■ What the exercise asks ■
All of the data below must be repeated exactly.

──────── Listed records

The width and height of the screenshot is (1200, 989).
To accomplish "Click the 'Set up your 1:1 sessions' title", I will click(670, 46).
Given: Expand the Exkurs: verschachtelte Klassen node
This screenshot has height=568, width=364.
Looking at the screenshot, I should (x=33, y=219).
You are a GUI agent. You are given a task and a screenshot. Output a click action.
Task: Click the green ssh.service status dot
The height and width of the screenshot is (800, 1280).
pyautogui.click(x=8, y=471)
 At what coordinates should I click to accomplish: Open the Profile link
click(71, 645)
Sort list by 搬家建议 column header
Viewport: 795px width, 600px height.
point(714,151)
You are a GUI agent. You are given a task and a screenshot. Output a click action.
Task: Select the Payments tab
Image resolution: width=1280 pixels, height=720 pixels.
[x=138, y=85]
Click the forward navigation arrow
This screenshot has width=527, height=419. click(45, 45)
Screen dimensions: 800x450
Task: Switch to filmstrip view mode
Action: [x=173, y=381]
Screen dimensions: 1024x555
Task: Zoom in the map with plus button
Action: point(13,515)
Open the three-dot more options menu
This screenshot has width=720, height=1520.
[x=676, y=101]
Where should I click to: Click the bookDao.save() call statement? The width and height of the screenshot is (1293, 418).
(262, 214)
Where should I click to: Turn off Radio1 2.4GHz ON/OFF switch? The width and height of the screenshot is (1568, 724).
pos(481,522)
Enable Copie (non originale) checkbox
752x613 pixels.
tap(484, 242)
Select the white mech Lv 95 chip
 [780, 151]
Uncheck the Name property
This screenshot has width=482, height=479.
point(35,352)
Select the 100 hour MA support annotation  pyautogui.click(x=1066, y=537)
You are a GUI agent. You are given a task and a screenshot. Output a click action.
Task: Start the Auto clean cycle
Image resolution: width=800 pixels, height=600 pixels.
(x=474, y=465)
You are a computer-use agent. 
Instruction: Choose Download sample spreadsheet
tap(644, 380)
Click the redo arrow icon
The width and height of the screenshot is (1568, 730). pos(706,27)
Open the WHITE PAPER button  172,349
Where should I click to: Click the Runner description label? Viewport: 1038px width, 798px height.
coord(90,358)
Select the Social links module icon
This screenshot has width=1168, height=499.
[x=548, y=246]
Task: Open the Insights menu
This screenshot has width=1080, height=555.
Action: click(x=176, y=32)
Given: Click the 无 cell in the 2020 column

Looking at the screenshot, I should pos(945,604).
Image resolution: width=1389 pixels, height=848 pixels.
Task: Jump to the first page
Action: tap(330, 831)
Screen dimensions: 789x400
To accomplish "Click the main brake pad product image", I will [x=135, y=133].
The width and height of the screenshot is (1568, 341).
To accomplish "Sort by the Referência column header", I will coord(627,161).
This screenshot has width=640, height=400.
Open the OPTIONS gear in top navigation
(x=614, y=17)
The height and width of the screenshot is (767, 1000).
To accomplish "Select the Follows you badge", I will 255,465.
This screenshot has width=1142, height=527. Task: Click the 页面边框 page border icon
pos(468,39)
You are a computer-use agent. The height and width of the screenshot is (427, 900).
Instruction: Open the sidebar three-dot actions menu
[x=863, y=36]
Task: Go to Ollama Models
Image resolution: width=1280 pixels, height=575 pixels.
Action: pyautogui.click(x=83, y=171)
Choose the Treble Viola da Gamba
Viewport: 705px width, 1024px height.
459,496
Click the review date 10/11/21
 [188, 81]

────────────────

■ Response to the exercise ■
The width and height of the screenshot is (1200, 989).
To accomplish "Click the 'Set up your 1:1 sessions' title", I will click(670, 46).
Given: Expand the Exkurs: verschachtelte Klassen node
This screenshot has height=568, width=364.
Looking at the screenshot, I should (x=33, y=219).
You are a GUI agent. You are given a task and a screenshot. Output a click action.
Task: Click the green ssh.service status dot
The height and width of the screenshot is (800, 1280).
pyautogui.click(x=8, y=471)
 At what coordinates should I click to accomplish: Open the Profile link
click(71, 645)
Sort list by 搬家建议 column header
Viewport: 795px width, 600px height.
point(714,151)
You are a GUI agent. You are given a task and a screenshot. Output a click action.
Task: Select the Payments tab
Image resolution: width=1280 pixels, height=720 pixels.
[x=138, y=85]
Click the forward navigation arrow
This screenshot has width=527, height=419. click(45, 45)
Screen dimensions: 800x450
Task: Switch to filmstrip view mode
Action: [x=173, y=381]
Screen dimensions: 1024x555
Task: Zoom in the map with plus button
Action: point(13,515)
Open the three-dot more options menu
This screenshot has width=720, height=1520.
[x=676, y=101]
Where should I click to: Click the bookDao.save() call statement? The width and height of the screenshot is (1293, 418).
(262, 214)
Where should I click to: Turn off Radio1 2.4GHz ON/OFF switch? The width and height of the screenshot is (1568, 724).
pos(481,522)
Enable Copie (non originale) checkbox
752x613 pixels.
tap(484, 242)
Select the white mech Lv 95 chip
 [780, 151]
Uncheck the Name property
This screenshot has width=482, height=479.
point(35,352)
Select the 100 hour MA support annotation  pyautogui.click(x=1066, y=537)
You are a GUI agent. You are given a task and a screenshot. Output a click action.
Task: Start the Auto clean cycle
Image resolution: width=800 pixels, height=600 pixels.
(x=474, y=465)
You are a computer-use agent. 
Instruction: Choose Download sample spreadsheet
tap(644, 380)
Click the redo arrow icon
The width and height of the screenshot is (1568, 730). pos(706,27)
Open the WHITE PAPER button  172,349
Where should I click to: Click the Runner description label? Viewport: 1038px width, 798px height.
coord(90,358)
Select the Social links module icon
This screenshot has width=1168, height=499.
[x=548, y=246]
Task: Open the Insights menu
This screenshot has width=1080, height=555.
Action: click(x=176, y=32)
Given: Click the 无 cell in the 2020 column

Looking at the screenshot, I should pos(945,604).
Image resolution: width=1389 pixels, height=848 pixels.
Task: Jump to the first page
Action: tap(330, 831)
Screen dimensions: 789x400
To accomplish "Click the main brake pad product image", I will [x=135, y=133].
The width and height of the screenshot is (1568, 341).
To accomplish "Sort by the Referência column header", I will coord(627,161).
This screenshot has width=640, height=400.
Open the OPTIONS gear in top navigation
(x=614, y=17)
The height and width of the screenshot is (767, 1000).
To accomplish "Select the Follows you badge", I will 255,465.
This screenshot has width=1142, height=527. Task: Click the 页面边框 page border icon
pos(468,39)
You are a computer-use agent. The height and width of the screenshot is (427, 900).
Instruction: Open the sidebar three-dot actions menu
[x=863, y=36]
Task: Go to Ollama Models
Image resolution: width=1280 pixels, height=575 pixels.
Action: pyautogui.click(x=83, y=171)
Choose the Treble Viola da Gamba
Viewport: 705px width, 1024px height.
459,496
Click the review date 10/11/21
 [188, 81]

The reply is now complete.